If you come to A Tapestry Garden: The Art of Weaving Plants and Place looking for a quick how-to on landscape design, you won't find it. What you will find, however, is much more delightful — a down-to-earth garden memoir suffused with the wisdom of time.
Authors Marietta and Ernie O'Byrne, owners of Northwest Garden Nursery outside Eugene, Oregon, oversee a stunning collection of gardens: shade, woodland, vegetable, orchard, perennial, alpine and even chaparral (a feat in Eugene's climate). A Tapestry Garden walks the reader through each of these spaces, describing both the long process of trial and error to get there, and detours to chase a passion for trilliums or hellebores (currently the nursery's sole product).

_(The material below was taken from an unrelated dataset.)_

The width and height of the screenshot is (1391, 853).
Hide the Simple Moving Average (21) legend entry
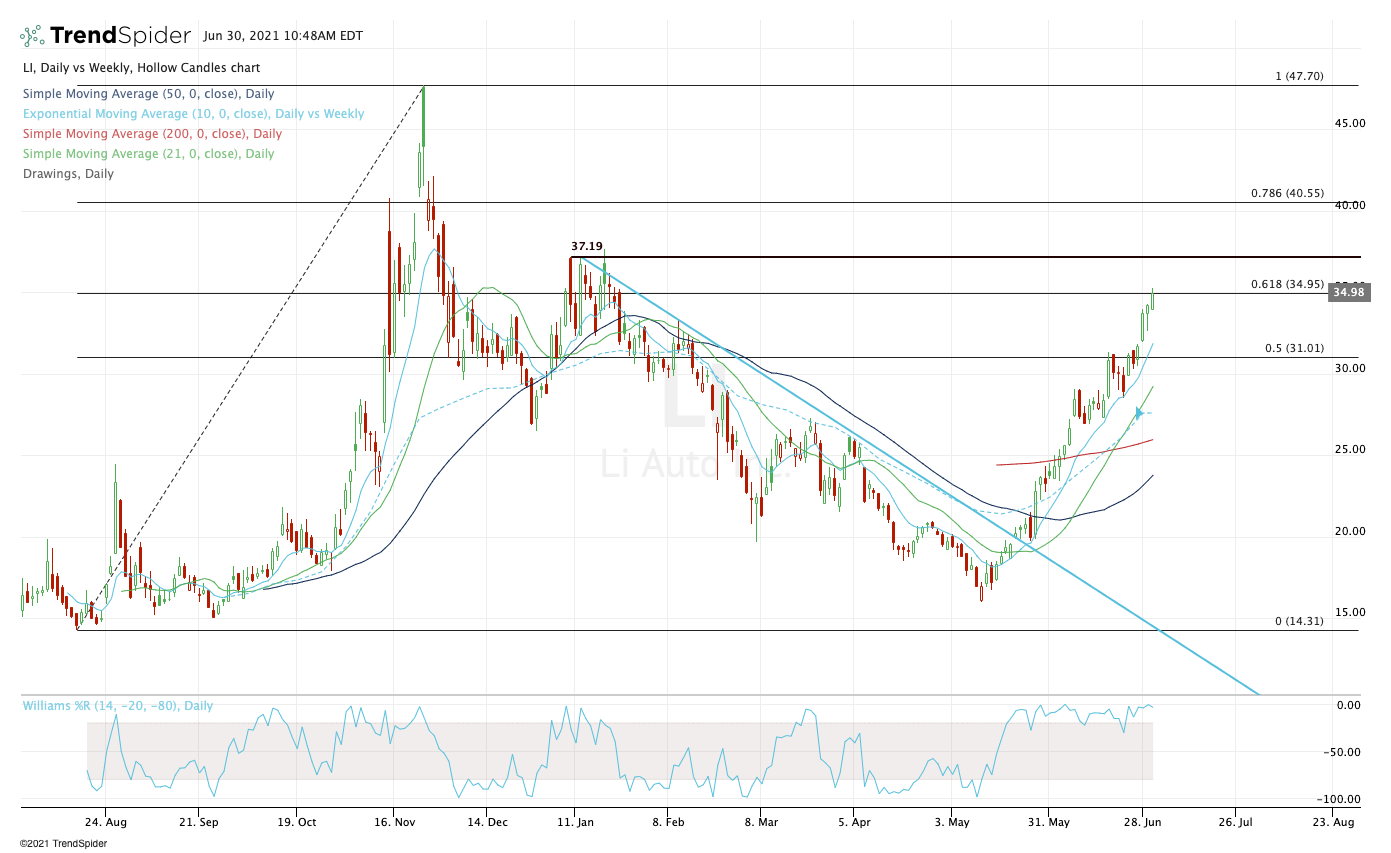click(x=148, y=154)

The prose is wonderfully pragmatic. Marietta writes of a first husband who fled the agrarian life four and a half years in, "never to return," with an enviable matter-of-factness. But she also describes the satisfaction found in hard work and muses affectionately on decades of observing, caring for, and situating plants.
A Tapestry Garden is wildly inspiring and potentially even a bit terrifying. Any new gardener who's fought to rescue a neglected patch or an aphid-besieged dahlia knows what it's like to have big dreams but little expertise. But the O'Byrnes offer hope: "Be of good courage, we all start that way."
Sheri Boggs is a librarian with the Spokane County Library District.